In microservice architectures, different services communicate between them over network. And networks are unreliable.
Let’s take a look at the following example, where a client tries to make a deduction from a banking account that exposes an HTTP interface:
The client intends to execute a single deduction, but does not receive a response after the initial request. The client assumes that not receiving a response means that the request was not processed, and decides to try again. After getting a successful response from the second request the client may assume that only one deduction was executed, but in reality two deductions are made.
The client mistake was assuming that not receiving a response meant that the original deduction was not processed. If two request were made but only one response was received, the only safe assumption to make is that the deduction was processed at least once.
When making requests that change the state of a service, you can only make a limited set of assumptions based on the response received.

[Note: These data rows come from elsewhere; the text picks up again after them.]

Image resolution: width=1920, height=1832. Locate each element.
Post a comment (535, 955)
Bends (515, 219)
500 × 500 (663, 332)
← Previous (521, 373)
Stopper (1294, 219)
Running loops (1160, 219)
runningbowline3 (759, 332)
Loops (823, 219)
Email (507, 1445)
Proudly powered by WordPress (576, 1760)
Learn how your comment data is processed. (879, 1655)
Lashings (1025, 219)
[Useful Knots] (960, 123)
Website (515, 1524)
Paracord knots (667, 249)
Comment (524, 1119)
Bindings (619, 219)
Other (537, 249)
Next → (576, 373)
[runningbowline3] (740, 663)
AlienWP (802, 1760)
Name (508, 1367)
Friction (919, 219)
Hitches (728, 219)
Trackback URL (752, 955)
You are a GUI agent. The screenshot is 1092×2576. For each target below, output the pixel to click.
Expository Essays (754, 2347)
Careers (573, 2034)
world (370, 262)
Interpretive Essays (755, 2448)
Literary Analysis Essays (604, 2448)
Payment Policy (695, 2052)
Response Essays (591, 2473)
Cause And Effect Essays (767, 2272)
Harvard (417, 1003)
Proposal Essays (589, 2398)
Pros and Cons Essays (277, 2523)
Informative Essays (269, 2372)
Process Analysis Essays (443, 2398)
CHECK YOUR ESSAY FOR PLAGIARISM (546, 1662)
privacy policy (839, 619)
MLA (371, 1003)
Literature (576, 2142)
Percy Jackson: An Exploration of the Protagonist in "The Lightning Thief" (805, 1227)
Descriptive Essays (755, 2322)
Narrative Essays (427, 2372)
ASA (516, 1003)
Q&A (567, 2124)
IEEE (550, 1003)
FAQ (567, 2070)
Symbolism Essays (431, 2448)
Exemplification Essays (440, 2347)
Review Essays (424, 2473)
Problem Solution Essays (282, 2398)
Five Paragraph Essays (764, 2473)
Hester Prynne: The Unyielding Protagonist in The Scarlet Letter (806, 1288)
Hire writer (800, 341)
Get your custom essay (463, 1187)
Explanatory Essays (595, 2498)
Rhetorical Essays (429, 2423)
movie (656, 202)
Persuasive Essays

| Response | Request processed? | Observations |
|---|---|---|
| 2xx | Yes | The requests was processed successfully. |
| 4xx | No | The request is correctly processed without success. The response indicates a client-side error. |
| 5xx | Don’t know | Server-side error. It’s unclear whether the error happens before or after processing the request. The server could have saved changes to its DB, encountering a problem just before sending the response. |
| Timeout / Response not received | Don’t know | Network error, server-side error or the client did not wait long enough to receive a response. Same as the 5xx scenario, no assumption can be made. |
As it is, the banking service from the example does not provide a clear path for error handling to its clients. Upon timing out or receiving a 5xx response, a client can:
- Give up without knowing whether the deduction was processed or not.
- Try again, but running into the possibility of making more than one deduction.
From the client perspective it would nice to know that retries won’t trigger duplicate deductions. This falls right in line with the IETF definition of idempotency. The client needs a single request to have the same intended effect as multiple identical ones. The banking service could provide this guarantee by implementing the deduct endpoint as an idempotent operation. With such implementation, the server would process every request (and its retries) at most once.
✍️ Key takeaways
- Idempotent endpoints prevent identical requests from being processed more than once.
- Clients of idempotent endpoints can safely retry requests making them more resilient against server or network errors. If something goes wrong, a client can simply keep trying, eventually getting a correct response from the service.
- Idempotency is mandatory for systems where correctness and reliability are important. Digital banks, eCommerce portals, exchanges, digital wallets and trading platforms are just some examples of such systems. If you are yet to be convinced, just try to imagine how a user would feel when a transaction made from a banking app ends up deducting twice the expected amount.